High jinks of junkie jackdaws

This article is more than 9 years old
Sandy, Bedfordshire: The birds cast themselves out of the crowns of the tallest pines to catch the full force of the wind, then let the gusts blow them back

Last week two jackdaws were playing riders on the storm, sitting out a good part of the gales near the exposed top of a wind-lashed birch. The branch they perched on was alarmingly elastic. Each gust made it dip four or five times the birds’ body length, then spring up again, all the while pitching from side to side with stomach churning irregularity.

Other twigs and branches waved in front of them like windscreen wipers. The branches may even have raked the birds’ heads and wings, yet still the animals held fast. This was not a new experience: they had perched on the same tipsy branch through comparable gales at the beginning of March.

When the wind blows, jackdaws appear to be adrenaline junkies, delighting, like no other birds I know, in its capricious power. Many times, up on the top of the hill, I have seen whole flocks wind surfing. Generation after generation has followed the same routine. The jackdaws cast themselves out of the crowns of the tallest pines to catch the full force of the wind, spreading their wings then letting the gusts blow them back. They revel in the currents that throw them around as if they were caught inside a tumble drier.

In the high pressure calm that followed the storms the birds went back to serious work. A pair pottered about on the newly mown chapel lawn early one morning, their heads bowed as they laboured. The gales may have given them twigs for their chimney pot nests; now they were gathering the soft furnishings, stuffing their beaks with pieces  of grass. But they were leaving the green, fresh, stems and selecting only the dry and yellow.

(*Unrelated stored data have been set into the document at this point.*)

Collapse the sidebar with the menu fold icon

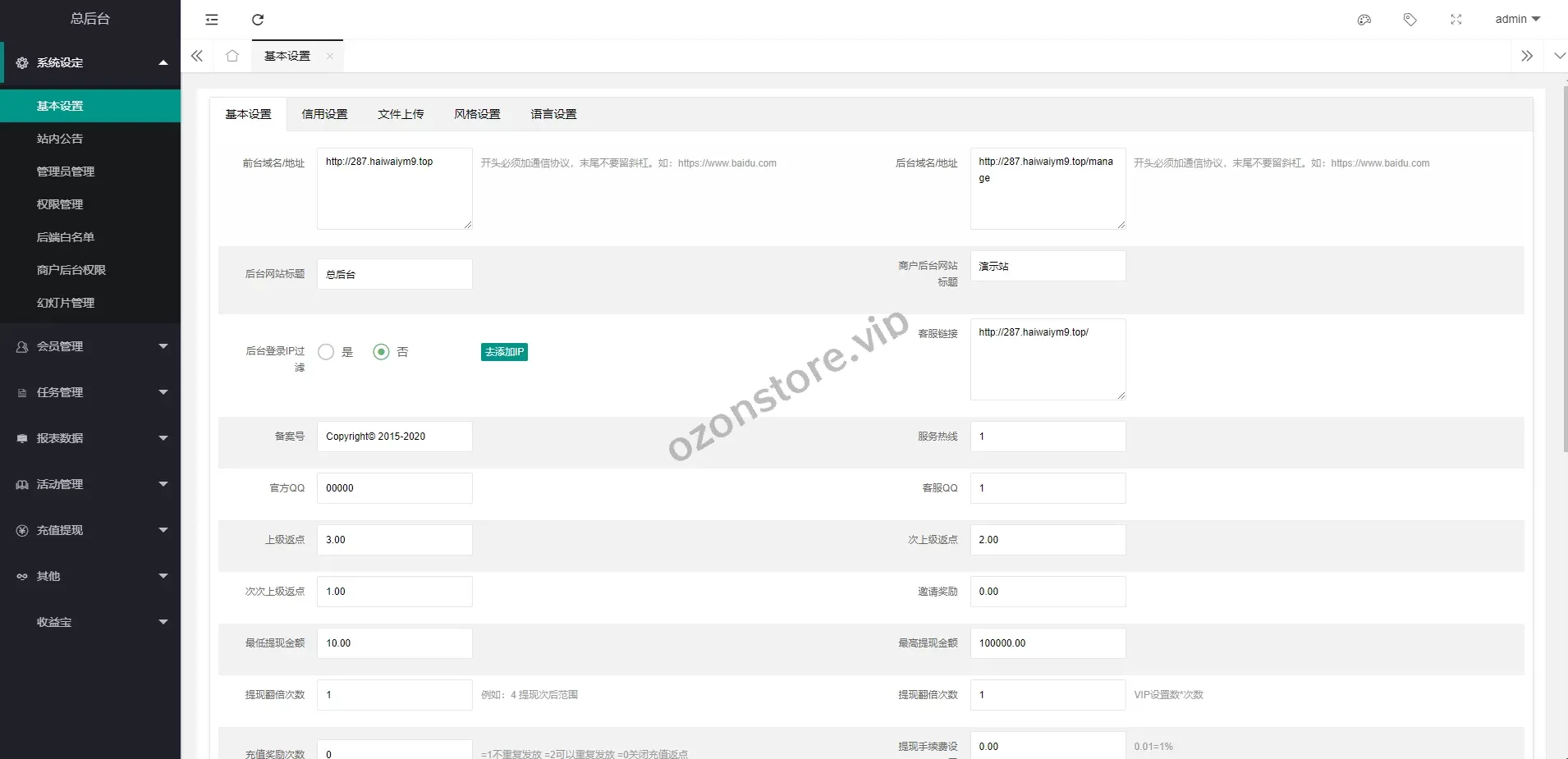coord(212,20)
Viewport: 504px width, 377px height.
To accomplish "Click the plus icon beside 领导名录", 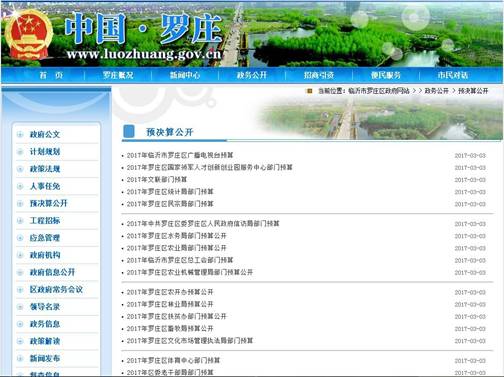I will coord(20,307).
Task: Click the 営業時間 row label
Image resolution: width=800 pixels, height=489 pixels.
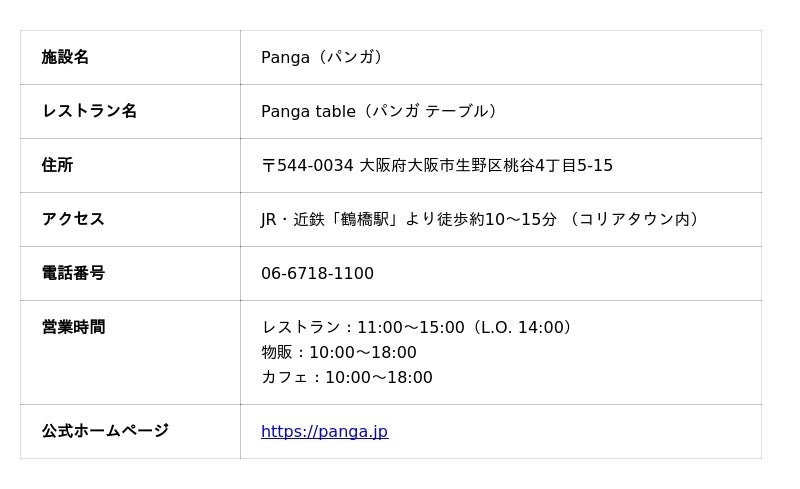Action: click(x=73, y=328)
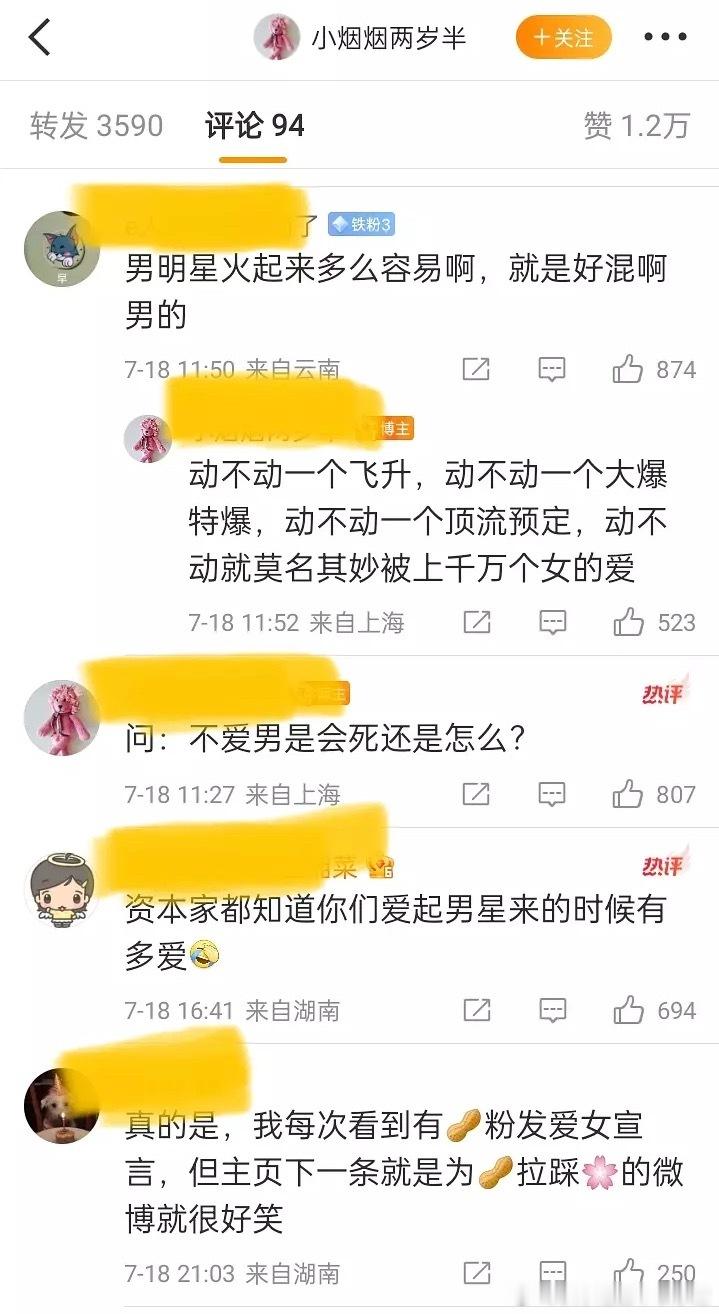Screen dimensions: 719x1314
Task: Open the 铁粉3 fan badge
Action: pos(361,224)
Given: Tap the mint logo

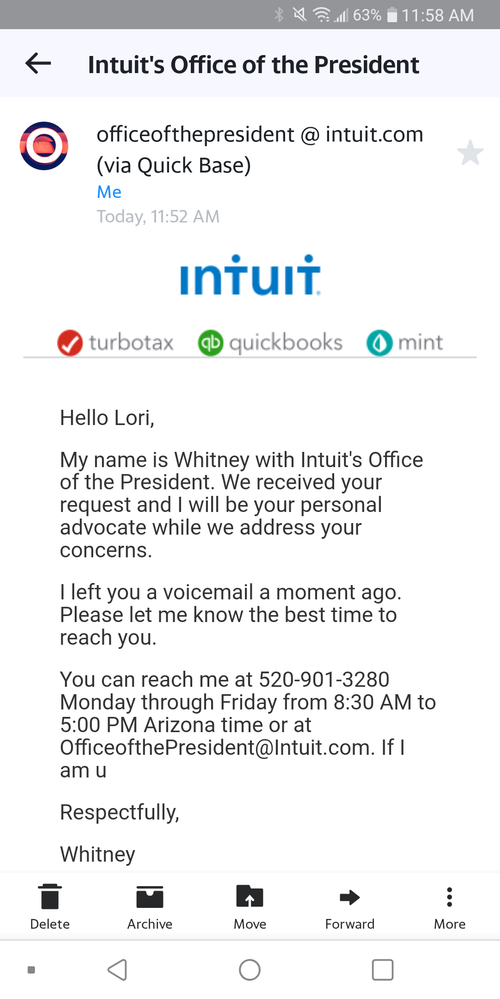Looking at the screenshot, I should click(x=404, y=343).

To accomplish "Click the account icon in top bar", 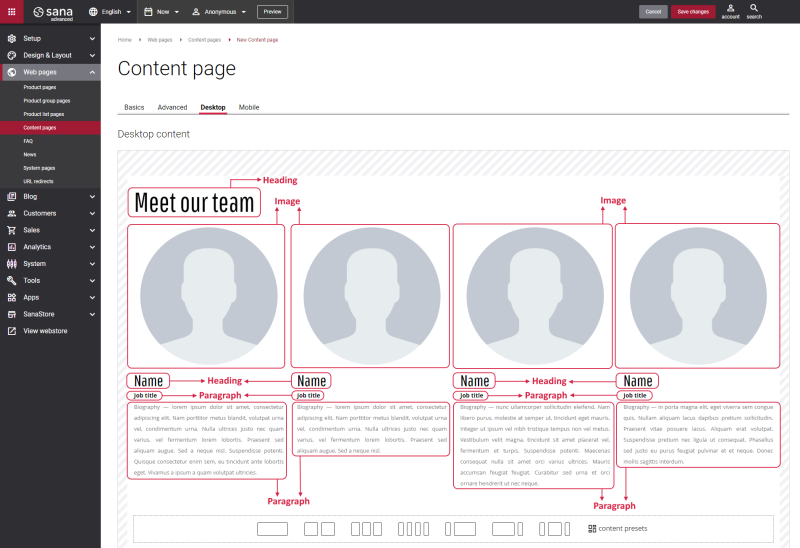I will tap(730, 11).
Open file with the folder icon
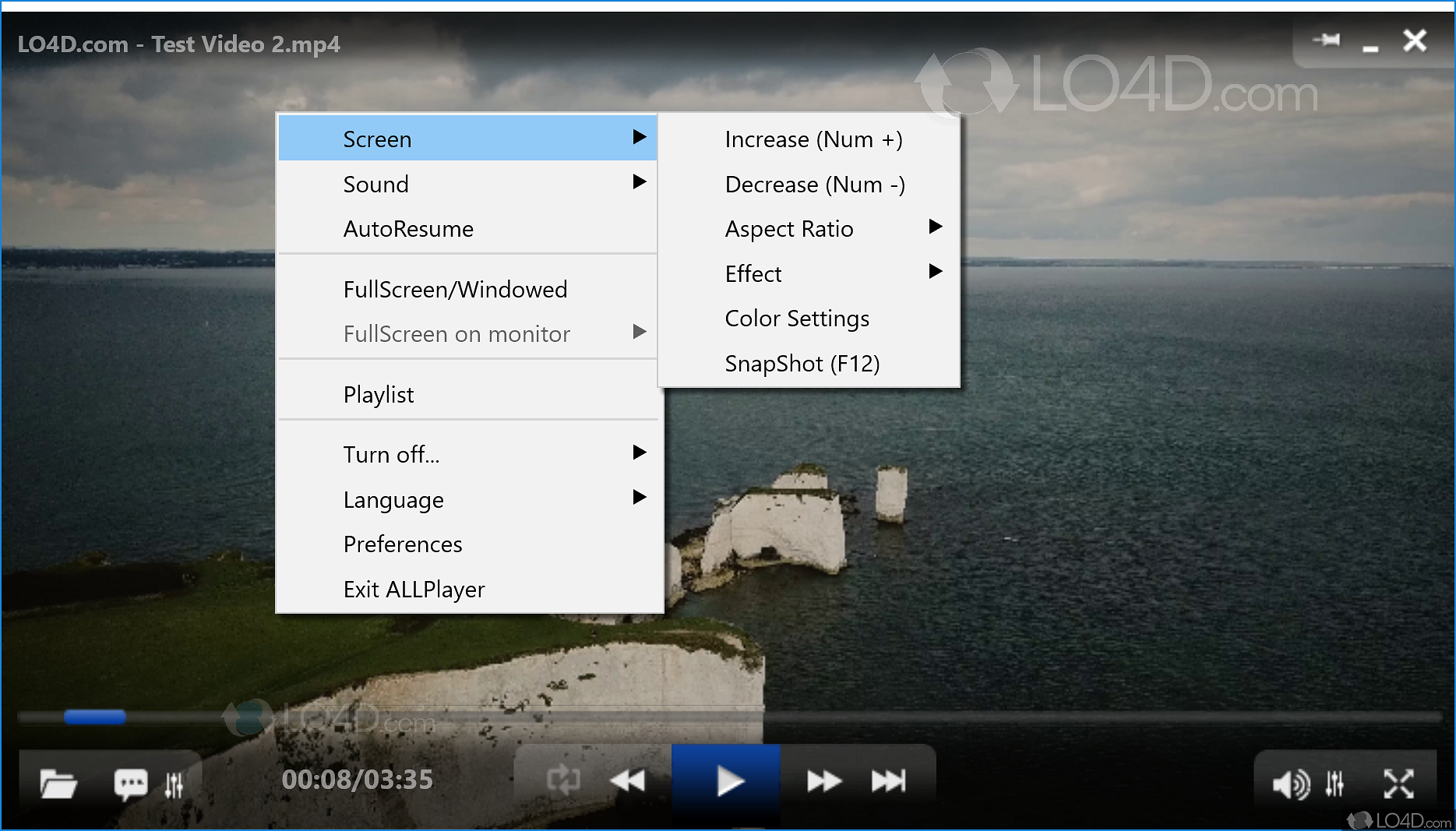This screenshot has height=831, width=1456. (58, 783)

The birds let me walk within a few feet. At close range every member of the crow family has exaggerated features so striking they make an observer gasp. Jackdaws wear swimming goggles – their brilliant white eye-rings, more brilliant the closer you get, look like these accessories. Watching the birds, I thought the silky grey mantle over the sides of their heads and shoulders, set against their black caps and bodies, was more beautiful than ever.